* _Assignment_:
Set out exactly every line of the entries below, starting at the line that holds "Toggle background visibility eye icon" and stopping after the line that holds "This screenshot has height=744, width=930.".

Saved data entries:
-- Opening Marker --
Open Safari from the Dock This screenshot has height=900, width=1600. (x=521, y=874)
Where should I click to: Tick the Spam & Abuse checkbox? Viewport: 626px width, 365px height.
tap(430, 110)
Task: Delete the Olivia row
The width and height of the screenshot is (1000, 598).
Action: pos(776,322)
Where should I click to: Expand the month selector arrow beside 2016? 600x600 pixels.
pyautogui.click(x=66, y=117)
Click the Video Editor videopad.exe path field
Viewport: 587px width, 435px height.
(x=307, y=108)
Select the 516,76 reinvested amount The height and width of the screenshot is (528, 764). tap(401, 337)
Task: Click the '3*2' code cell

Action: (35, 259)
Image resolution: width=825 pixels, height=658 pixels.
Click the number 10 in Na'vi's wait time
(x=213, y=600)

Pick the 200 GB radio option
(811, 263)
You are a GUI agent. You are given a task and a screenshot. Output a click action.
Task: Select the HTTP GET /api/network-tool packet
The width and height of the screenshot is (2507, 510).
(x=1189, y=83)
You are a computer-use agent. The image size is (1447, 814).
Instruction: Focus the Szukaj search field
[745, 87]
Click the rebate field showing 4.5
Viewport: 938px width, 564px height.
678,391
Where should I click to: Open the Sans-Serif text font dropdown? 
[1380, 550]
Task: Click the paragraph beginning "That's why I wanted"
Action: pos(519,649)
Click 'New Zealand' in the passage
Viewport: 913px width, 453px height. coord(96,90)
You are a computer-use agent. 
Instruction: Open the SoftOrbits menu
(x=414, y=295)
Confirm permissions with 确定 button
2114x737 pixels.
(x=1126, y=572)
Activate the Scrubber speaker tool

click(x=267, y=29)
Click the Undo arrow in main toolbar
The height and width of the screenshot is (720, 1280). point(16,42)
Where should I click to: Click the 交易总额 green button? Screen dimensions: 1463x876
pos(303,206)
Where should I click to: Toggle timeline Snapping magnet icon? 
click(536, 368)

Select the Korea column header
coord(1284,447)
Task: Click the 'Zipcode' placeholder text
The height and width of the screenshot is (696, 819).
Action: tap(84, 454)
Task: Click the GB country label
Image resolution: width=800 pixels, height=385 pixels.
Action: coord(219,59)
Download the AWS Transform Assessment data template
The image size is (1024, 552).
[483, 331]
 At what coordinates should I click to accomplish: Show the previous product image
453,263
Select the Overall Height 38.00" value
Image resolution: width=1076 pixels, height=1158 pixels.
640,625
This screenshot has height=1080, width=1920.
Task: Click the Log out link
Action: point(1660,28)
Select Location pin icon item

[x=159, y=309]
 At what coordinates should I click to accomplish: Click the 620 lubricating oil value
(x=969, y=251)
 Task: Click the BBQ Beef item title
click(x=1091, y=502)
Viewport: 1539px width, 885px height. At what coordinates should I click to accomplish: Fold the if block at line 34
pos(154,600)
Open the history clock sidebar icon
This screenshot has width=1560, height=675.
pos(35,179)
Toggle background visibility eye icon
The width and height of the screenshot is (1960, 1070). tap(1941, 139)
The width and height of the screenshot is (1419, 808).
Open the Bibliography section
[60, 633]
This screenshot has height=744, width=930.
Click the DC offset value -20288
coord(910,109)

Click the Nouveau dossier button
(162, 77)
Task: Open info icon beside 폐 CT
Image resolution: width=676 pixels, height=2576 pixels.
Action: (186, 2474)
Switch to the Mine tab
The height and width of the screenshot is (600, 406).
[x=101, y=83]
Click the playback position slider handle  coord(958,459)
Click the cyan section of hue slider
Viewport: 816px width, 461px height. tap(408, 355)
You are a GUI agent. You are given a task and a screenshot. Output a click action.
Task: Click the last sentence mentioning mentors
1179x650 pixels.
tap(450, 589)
-- Closing Marker --
* _Exercise solution_:
Toggle background visibility eye icon
The width and height of the screenshot is (1960, 1070). tap(1941, 139)
The width and height of the screenshot is (1419, 808).
Open the Bibliography section
[60, 633]
This screenshot has height=744, width=930.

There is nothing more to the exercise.